2. False negatives:This is a bigger concern, as the IDS solution mistakes an actual security threat for legitimate traffic. An attacker is allowed to pass into the organization’s network, with IT and security teams oblivious to the fact that their systems have been infiltrated.

As the threat landscape evolves and attackers become more sophisticated, it is preferable for IDS solutions to provide false positives than false negatives. In other words, it is better to discover a potential threat and prove it to be wrong than for the IDS to mistake attackers for legitimate users. Furthermore, IDS solutions increasingly need to be capable of quickly detecting new threats and signs of malicious behavior.

An IDS solution is typically limited to the monitoring and detection of known attacks and activity that deviates from a baseline normal prescribed by an organization. The anomalies that an IDS solution discovers are pushed through the stack to be more closely examined at the application and protocol layer. Therefore, most IDS solutions are not capable of preventing or offering a solution for the threats that they discover.

An intrusion prevention system (IPS) goes beyond this by blocking or preventing security risks. An IPS can both monitor for malicious events and take action to prevent an attack from taking place.

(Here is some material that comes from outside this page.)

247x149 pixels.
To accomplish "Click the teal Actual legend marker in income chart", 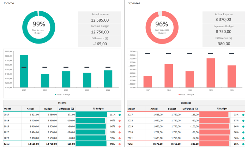I will point(55,94).
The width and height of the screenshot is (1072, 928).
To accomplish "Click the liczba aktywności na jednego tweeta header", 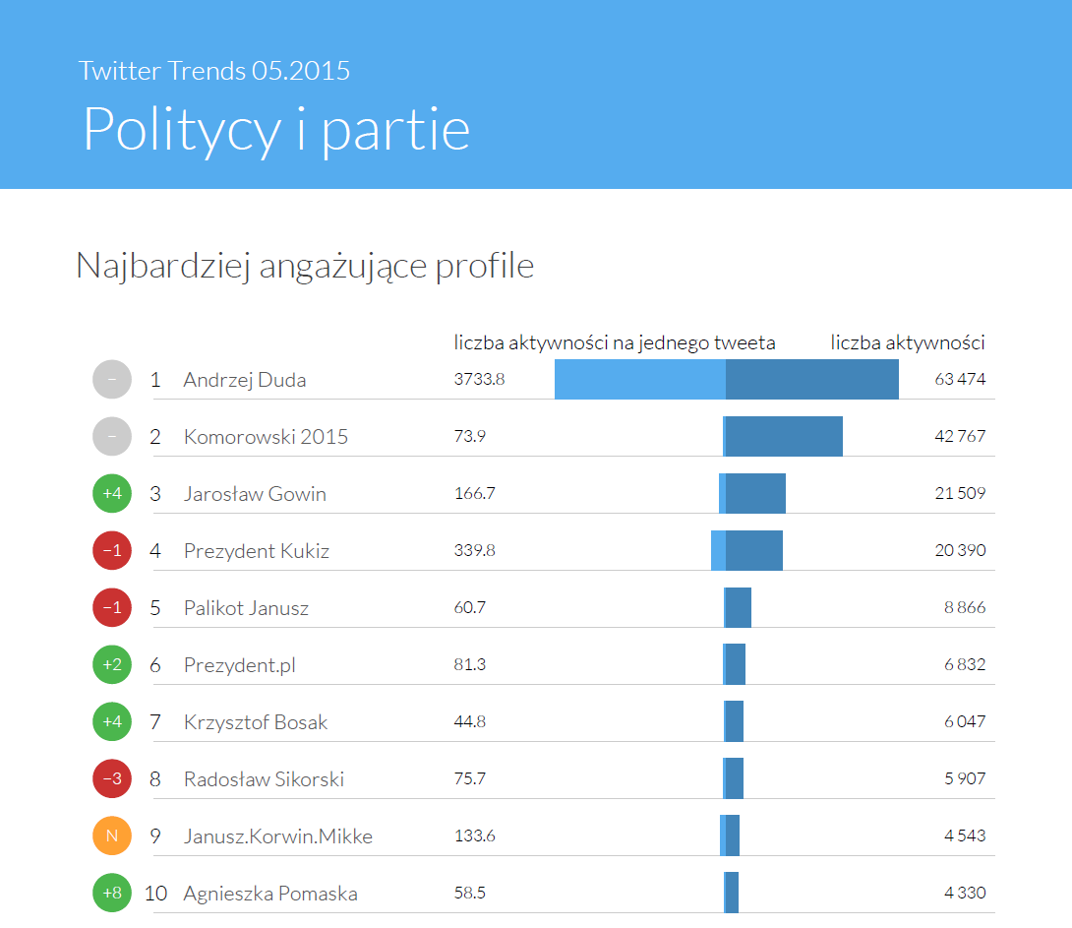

IPS solutions help businesses take a more proactive cybersecurity approach and mitigate threats as soon as possible. They constantly monitor networks in search of anomalies and malicious activity, then immediately record any threats and prevent the attack from doing damage to the company's data, networks, resources, and users. An IPS will also send insight about the threat to system administrators, who can then perform actions to close holes in their defenses and reconfigure their firewalls to prevent future attacks.

Deploying an IPS tool enables organizations to prevent advanced threats such as denial-of-service (DoS) attacks, phishing, spam, and virus threats. They can also be used within security review exercises to help organizations discover vulnerabilities in their code and policies.

It is increasingly important for organizations to deploy tools capable of IDS and IPS, or a tool that can do both, to protect their corporate data and users. Integrating IDS and IPS in one product enables the monitoring, detection, and prevention of threats more seamlessly.

Firewalls and intrusion detection systems (IDS) are cybersecurity tools that can both safeguard a network or endpoint. Their objectives, however, are very different from one another.

1. IDS: Intrusion detection systems are passive monitoring tools that identify possible threats and send out notifications to analysts in security operations centers (SOCs). In this way, incident responders can promptly look into and address the potential event.
2. Firewall: A firewall, on the other hand, analyzes the metadata contained in network packets and decides whether to allow or prohibit traffic into or out of the network based on pre-established rules. A firewall essentially creates a barrier that stops certain traffic from crossing through it.

An IDS is focused ondetecting and generating alerts about threats, while a firewall inspects inbound and outbound traffic, keeping all unauthorized traffic at bay.